▶ [INSTRUCTIONS TO FOLLOW]: Transcribe each entry. Change nothing.

[Records drawn from a dataset]
□ □ □ □ □ □ □
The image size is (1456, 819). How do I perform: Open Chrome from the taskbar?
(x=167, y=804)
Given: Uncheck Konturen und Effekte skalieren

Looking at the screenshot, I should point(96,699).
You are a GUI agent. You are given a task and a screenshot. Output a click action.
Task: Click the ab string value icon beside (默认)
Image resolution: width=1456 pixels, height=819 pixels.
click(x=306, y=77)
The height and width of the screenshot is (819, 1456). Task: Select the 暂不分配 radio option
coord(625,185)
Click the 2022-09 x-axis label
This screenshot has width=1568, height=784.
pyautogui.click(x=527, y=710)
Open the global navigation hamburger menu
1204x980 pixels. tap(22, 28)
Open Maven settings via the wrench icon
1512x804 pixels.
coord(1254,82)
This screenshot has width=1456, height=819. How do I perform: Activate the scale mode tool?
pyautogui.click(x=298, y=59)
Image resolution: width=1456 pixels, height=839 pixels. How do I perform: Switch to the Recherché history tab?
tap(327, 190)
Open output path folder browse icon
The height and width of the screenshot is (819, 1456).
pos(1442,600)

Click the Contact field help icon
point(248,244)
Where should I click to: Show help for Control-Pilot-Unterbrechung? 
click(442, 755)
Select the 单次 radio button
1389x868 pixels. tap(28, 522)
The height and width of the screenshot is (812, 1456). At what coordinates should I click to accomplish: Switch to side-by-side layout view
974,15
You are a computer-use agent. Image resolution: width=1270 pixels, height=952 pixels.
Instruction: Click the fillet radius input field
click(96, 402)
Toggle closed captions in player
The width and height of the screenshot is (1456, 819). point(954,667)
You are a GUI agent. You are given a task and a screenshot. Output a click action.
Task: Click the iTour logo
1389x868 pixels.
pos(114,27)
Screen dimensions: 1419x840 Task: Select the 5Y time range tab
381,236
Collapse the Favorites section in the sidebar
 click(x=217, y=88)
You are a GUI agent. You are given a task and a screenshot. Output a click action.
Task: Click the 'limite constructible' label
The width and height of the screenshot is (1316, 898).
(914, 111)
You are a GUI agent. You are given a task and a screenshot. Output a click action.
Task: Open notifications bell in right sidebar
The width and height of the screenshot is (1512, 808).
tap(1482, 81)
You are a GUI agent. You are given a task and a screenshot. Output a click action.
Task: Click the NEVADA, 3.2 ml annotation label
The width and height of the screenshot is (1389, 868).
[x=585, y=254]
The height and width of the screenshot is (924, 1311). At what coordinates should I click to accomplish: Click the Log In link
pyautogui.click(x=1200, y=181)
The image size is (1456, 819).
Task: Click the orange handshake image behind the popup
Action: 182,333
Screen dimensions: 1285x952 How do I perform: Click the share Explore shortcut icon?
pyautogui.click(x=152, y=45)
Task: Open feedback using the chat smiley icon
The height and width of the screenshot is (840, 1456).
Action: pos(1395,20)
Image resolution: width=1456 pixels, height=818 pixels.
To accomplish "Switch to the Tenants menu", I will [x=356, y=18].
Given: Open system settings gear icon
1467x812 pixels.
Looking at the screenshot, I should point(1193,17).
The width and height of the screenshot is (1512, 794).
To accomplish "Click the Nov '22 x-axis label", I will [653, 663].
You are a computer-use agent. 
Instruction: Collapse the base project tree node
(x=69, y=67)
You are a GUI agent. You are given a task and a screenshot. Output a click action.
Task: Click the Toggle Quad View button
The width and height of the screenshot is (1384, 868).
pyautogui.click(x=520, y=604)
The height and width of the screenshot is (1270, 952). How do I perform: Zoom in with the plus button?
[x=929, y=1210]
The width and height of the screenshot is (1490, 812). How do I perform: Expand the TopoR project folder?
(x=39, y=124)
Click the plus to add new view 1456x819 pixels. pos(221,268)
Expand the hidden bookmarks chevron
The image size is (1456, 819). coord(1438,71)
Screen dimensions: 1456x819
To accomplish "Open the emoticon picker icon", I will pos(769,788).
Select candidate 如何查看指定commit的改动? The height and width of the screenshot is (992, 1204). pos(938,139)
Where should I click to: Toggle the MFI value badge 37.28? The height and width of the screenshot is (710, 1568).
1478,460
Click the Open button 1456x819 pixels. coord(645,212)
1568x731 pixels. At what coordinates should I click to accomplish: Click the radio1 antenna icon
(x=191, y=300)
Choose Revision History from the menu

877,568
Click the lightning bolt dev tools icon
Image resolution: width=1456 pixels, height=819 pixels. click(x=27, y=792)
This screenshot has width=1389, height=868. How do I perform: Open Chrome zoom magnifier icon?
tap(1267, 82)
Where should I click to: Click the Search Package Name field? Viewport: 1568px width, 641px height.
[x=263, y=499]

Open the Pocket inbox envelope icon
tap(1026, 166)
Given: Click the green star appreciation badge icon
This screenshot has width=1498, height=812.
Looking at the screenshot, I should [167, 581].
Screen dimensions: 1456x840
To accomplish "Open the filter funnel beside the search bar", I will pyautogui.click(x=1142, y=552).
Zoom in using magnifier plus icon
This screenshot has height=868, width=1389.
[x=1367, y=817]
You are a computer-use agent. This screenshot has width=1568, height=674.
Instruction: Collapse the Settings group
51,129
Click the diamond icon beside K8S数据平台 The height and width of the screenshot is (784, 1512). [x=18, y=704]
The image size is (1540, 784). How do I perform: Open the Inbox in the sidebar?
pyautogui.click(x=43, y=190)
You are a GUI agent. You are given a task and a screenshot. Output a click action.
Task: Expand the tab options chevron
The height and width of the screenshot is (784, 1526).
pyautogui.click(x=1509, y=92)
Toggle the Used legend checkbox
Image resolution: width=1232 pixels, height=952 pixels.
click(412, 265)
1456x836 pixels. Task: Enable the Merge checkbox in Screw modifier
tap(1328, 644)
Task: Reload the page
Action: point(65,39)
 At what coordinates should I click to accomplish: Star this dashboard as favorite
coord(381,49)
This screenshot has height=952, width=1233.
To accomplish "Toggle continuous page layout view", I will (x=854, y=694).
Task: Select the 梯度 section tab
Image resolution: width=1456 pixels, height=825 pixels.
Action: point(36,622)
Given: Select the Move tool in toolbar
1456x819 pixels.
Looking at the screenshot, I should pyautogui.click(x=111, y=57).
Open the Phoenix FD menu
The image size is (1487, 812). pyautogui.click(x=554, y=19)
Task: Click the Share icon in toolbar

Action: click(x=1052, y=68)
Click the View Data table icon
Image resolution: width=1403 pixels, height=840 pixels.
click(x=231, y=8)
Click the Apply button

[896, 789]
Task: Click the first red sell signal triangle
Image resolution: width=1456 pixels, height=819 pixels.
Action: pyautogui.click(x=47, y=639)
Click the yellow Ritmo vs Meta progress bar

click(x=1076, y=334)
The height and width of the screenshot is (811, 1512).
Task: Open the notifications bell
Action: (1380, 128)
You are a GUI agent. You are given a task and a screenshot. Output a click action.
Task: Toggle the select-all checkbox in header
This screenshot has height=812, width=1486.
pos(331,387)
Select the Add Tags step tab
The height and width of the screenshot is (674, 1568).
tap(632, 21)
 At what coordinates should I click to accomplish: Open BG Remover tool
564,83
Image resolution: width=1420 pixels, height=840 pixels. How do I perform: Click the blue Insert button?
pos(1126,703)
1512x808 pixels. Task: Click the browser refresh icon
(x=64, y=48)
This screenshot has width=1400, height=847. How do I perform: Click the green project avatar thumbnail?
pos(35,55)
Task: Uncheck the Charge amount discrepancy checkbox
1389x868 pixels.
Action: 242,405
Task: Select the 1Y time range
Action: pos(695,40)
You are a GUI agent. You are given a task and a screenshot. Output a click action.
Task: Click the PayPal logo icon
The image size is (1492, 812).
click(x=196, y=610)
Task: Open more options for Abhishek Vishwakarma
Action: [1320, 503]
□ □ □ □ □ □ □
▶ [WRITTEN RESPONSE]:
The image size is (1456, 819). How do I perform: Open Chrome from the taskbar?
(x=167, y=804)
Given: Uncheck Konturen und Effekte skalieren

Looking at the screenshot, I should point(96,699).
You are a GUI agent. You are given a task and a screenshot. Output a click action.
Task: Click the ab string value icon beside (默认)
Image resolution: width=1456 pixels, height=819 pixels.
click(x=306, y=77)
The height and width of the screenshot is (819, 1456). Task: Select the 暂不分配 radio option
coord(625,185)
Click the 2022-09 x-axis label
This screenshot has width=1568, height=784.
pyautogui.click(x=527, y=710)
Open the global navigation hamburger menu
1204x980 pixels. tap(22, 28)
Open Maven settings via the wrench icon
1512x804 pixels.
coord(1254,82)
This screenshot has width=1456, height=819. How do I perform: Activate the scale mode tool?
pyautogui.click(x=298, y=59)
Image resolution: width=1456 pixels, height=839 pixels. How do I perform: Switch to the Recherché history tab?
tap(327, 190)
Open output path folder browse icon
The height and width of the screenshot is (819, 1456).
pos(1442,600)

Click the Contact field help icon
point(248,244)
Where should I click to: Show help for Control-Pilot-Unterbrechung? 
click(442, 755)
Select the 单次 radio button
1389x868 pixels. tap(28, 522)
The height and width of the screenshot is (812, 1456). At what coordinates should I click to accomplish: Switch to side-by-side layout view
974,15
You are a computer-use agent. Image resolution: width=1270 pixels, height=952 pixels.
Instruction: Click the fillet radius input field
click(96, 402)
Toggle closed captions in player
The width and height of the screenshot is (1456, 819). point(954,667)
You are a GUI agent. You are given a task and a screenshot. Output a click action.
Task: Click the iTour logo
1389x868 pixels.
pos(114,27)
Screen dimensions: 1419x840 Task: Select the 5Y time range tab
381,236
Collapse the Favorites section in the sidebar
 click(x=217, y=88)
You are a GUI agent. You are given a task and a screenshot. Output a click action.
Task: Click the 'limite constructible' label
The width and height of the screenshot is (1316, 898).
(914, 111)
You are a GUI agent. You are given a task and a screenshot. Output a click action.
Task: Open notifications bell in right sidebar
The width and height of the screenshot is (1512, 808).
tap(1482, 81)
You are a GUI agent. You are given a task and a screenshot. Output a click action.
Task: Click the NEVADA, 3.2 ml annotation label
The width and height of the screenshot is (1389, 868).
[x=585, y=254]
The height and width of the screenshot is (924, 1311). At what coordinates should I click to accomplish: Click the Log In link
pyautogui.click(x=1200, y=181)
The image size is (1456, 819).
Task: Click the orange handshake image behind the popup
Action: 182,333
Screen dimensions: 1285x952 How do I perform: Click the share Explore shortcut icon?
pyautogui.click(x=152, y=45)
Task: Open feedback using the chat smiley icon
The height and width of the screenshot is (840, 1456).
Action: pos(1395,20)
Image resolution: width=1456 pixels, height=818 pixels.
To accomplish "Switch to the Tenants menu", I will [x=356, y=18].
Given: Open system settings gear icon
1467x812 pixels.
Looking at the screenshot, I should point(1193,17).
The width and height of the screenshot is (1512, 794).
To accomplish "Click the Nov '22 x-axis label", I will [653, 663].
You are a computer-use agent. 
Instruction: Collapse the base project tree node
(x=69, y=67)
You are a GUI agent. You are given a task and a screenshot. Output a click action.
Task: Click the Toggle Quad View button
The width and height of the screenshot is (1384, 868).
pyautogui.click(x=520, y=604)
The height and width of the screenshot is (1270, 952). How do I perform: Zoom in with the plus button?
[x=929, y=1210]
The width and height of the screenshot is (1490, 812). How do I perform: Expand the TopoR project folder?
(x=39, y=124)
Click the plus to add new view 1456x819 pixels. pos(221,268)
Expand the hidden bookmarks chevron
The image size is (1456, 819). coord(1438,71)
Screen dimensions: 1456x819
To accomplish "Open the emoticon picker icon", I will pos(769,788).
Select candidate 如何查看指定commit的改动? The height and width of the screenshot is (992, 1204). pos(938,139)
Where should I click to: Toggle the MFI value badge 37.28? The height and width of the screenshot is (710, 1568).
1478,460
Click the Open button 1456x819 pixels. coord(645,212)
1568x731 pixels. At what coordinates should I click to accomplish: Click the radio1 antenna icon
(x=191, y=300)
Choose Revision History from the menu

877,568
Click the lightning bolt dev tools icon
Image resolution: width=1456 pixels, height=819 pixels. click(x=27, y=792)
This screenshot has width=1389, height=868. How do I perform: Open Chrome zoom magnifier icon?
tap(1267, 82)
Where should I click to: Click the Search Package Name field? Viewport: 1568px width, 641px height.
[x=263, y=499]

Open the Pocket inbox envelope icon
tap(1026, 166)
Given: Click the green star appreciation badge icon
This screenshot has width=1498, height=812.
Looking at the screenshot, I should [167, 581].
Screen dimensions: 1456x840
To accomplish "Open the filter funnel beside the search bar", I will pyautogui.click(x=1142, y=552).
Zoom in using magnifier plus icon
This screenshot has height=868, width=1389.
[x=1367, y=817]
You are a computer-use agent. This screenshot has width=1568, height=674.
Instruction: Collapse the Settings group
51,129
Click the diamond icon beside K8S数据平台 The height and width of the screenshot is (784, 1512). [x=18, y=704]
The image size is (1540, 784). How do I perform: Open the Inbox in the sidebar?
pyautogui.click(x=43, y=190)
You are a GUI agent. You are given a task and a screenshot. Output a click action.
Task: Expand the tab options chevron
The height and width of the screenshot is (784, 1526).
pyautogui.click(x=1509, y=92)
Toggle the Used legend checkbox
Image resolution: width=1232 pixels, height=952 pixels.
click(412, 265)
1456x836 pixels. Task: Enable the Merge checkbox in Screw modifier
tap(1328, 644)
Task: Reload the page
Action: point(65,39)
 At what coordinates should I click to accomplish: Star this dashboard as favorite
coord(381,49)
This screenshot has height=952, width=1233.
To accomplish "Toggle continuous page layout view", I will (x=854, y=694).
Task: Select the 梯度 section tab
Image resolution: width=1456 pixels, height=825 pixels.
Action: point(36,622)
Given: Select the Move tool in toolbar
1456x819 pixels.
Looking at the screenshot, I should pyautogui.click(x=111, y=57).
Open the Phoenix FD menu
The image size is (1487, 812). pyautogui.click(x=554, y=19)
Task: Click the Share icon in toolbar

Action: click(x=1052, y=68)
Click the View Data table icon
Image resolution: width=1403 pixels, height=840 pixels.
click(x=231, y=8)
Click the Apply button

[896, 789]
Task: Click the first red sell signal triangle
Image resolution: width=1456 pixels, height=819 pixels.
Action: pyautogui.click(x=47, y=639)
Click the yellow Ritmo vs Meta progress bar

click(x=1076, y=334)
The height and width of the screenshot is (811, 1512).
Task: Open the notifications bell
Action: (1380, 128)
You are a GUI agent. You are given a task and a screenshot. Output a click action.
Task: Toggle the select-all checkbox in header
This screenshot has height=812, width=1486.
pos(331,387)
Select the Add Tags step tab
The height and width of the screenshot is (674, 1568).
tap(632, 21)
 At what coordinates should I click to accomplish: Open BG Remover tool
564,83
Image resolution: width=1420 pixels, height=840 pixels. How do I perform: Click the blue Insert button?
pos(1126,703)
1512x808 pixels. Task: Click the browser refresh icon
(x=64, y=48)
This screenshot has width=1400, height=847. How do I perform: Click the green project avatar thumbnail?
pos(35,55)
Task: Uncheck the Charge amount discrepancy checkbox
1389x868 pixels.
Action: 242,405
Task: Select the 1Y time range
Action: pos(695,40)
You are a GUI agent. You are given a task and a screenshot. Output a click action.
Task: Click the PayPal logo icon
The image size is (1492, 812).
click(x=196, y=610)
Task: Open more options for Abhishek Vishwakarma
Action: [1320, 503]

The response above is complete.